» Data to examine:
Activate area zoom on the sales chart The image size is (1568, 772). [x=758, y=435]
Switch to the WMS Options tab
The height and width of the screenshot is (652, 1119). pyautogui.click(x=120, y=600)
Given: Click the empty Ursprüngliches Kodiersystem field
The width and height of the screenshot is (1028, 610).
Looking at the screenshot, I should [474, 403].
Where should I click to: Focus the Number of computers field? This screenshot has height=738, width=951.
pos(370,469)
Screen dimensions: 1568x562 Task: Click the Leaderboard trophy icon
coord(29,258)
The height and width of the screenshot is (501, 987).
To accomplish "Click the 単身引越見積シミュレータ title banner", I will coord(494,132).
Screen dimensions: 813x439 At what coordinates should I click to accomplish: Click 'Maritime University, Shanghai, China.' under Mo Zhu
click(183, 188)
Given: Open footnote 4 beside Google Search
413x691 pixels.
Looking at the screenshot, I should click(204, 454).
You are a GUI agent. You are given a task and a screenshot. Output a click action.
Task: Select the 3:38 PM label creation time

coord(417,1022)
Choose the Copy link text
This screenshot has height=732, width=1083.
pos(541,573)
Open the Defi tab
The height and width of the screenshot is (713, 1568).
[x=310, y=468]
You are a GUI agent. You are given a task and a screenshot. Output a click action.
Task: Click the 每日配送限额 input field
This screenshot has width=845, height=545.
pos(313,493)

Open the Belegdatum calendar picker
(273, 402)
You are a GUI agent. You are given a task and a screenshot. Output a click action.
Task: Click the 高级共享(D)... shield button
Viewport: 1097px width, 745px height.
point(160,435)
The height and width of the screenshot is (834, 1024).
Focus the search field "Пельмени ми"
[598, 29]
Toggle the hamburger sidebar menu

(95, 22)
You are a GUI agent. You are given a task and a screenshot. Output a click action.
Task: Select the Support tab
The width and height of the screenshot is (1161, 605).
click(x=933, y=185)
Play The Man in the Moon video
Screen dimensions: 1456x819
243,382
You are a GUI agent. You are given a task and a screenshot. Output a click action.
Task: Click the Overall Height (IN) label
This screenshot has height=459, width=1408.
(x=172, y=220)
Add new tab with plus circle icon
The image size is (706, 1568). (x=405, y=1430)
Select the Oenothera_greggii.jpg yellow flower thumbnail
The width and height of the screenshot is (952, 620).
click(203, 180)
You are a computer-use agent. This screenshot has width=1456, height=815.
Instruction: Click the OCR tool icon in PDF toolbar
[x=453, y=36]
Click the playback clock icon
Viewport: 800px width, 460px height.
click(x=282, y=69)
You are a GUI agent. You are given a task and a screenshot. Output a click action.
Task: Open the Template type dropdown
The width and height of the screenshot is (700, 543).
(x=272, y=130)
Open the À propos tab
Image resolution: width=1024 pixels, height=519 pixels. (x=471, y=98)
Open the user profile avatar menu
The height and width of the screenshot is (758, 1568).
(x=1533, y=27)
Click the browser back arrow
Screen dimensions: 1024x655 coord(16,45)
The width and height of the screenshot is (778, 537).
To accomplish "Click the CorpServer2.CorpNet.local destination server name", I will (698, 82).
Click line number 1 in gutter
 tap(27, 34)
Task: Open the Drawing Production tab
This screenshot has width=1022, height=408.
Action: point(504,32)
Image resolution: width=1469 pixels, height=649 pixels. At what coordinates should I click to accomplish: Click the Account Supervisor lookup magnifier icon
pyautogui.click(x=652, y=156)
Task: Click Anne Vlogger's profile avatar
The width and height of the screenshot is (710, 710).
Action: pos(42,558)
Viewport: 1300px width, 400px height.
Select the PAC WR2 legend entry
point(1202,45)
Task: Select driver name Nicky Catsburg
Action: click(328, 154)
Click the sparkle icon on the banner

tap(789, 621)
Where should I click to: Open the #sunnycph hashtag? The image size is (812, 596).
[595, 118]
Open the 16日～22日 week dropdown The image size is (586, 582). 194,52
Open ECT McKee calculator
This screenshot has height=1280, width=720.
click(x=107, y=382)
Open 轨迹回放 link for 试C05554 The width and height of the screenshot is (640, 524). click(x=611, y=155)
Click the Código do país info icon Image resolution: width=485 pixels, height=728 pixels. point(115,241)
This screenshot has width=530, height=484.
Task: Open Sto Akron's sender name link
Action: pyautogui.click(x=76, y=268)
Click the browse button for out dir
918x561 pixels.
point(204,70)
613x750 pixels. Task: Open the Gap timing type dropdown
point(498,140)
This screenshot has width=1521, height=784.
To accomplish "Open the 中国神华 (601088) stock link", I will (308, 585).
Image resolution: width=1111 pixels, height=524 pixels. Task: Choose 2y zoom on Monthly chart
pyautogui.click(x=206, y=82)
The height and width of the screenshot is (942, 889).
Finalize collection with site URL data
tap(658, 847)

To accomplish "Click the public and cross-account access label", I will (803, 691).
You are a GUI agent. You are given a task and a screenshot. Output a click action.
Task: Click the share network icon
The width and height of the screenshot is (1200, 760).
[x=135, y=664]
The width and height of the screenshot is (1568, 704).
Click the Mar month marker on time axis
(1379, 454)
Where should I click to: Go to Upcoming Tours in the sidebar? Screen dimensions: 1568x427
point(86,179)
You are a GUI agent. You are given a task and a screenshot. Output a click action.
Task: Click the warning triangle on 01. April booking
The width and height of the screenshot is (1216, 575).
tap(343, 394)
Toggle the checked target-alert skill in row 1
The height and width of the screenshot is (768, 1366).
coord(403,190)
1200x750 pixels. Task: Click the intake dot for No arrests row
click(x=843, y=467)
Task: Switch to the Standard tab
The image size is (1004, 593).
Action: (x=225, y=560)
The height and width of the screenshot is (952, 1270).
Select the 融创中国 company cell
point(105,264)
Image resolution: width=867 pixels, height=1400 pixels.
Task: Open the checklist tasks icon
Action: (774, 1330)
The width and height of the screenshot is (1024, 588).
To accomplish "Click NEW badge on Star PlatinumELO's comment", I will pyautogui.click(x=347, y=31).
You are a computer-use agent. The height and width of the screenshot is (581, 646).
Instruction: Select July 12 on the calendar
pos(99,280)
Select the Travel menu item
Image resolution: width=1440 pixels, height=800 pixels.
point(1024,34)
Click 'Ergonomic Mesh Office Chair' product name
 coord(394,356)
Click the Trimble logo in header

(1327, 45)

» Your objective:
Return every line holding the word "button" from the records.

» Response:
Task: Click the 高级共享(D)... shield button
Click the browse button for out dir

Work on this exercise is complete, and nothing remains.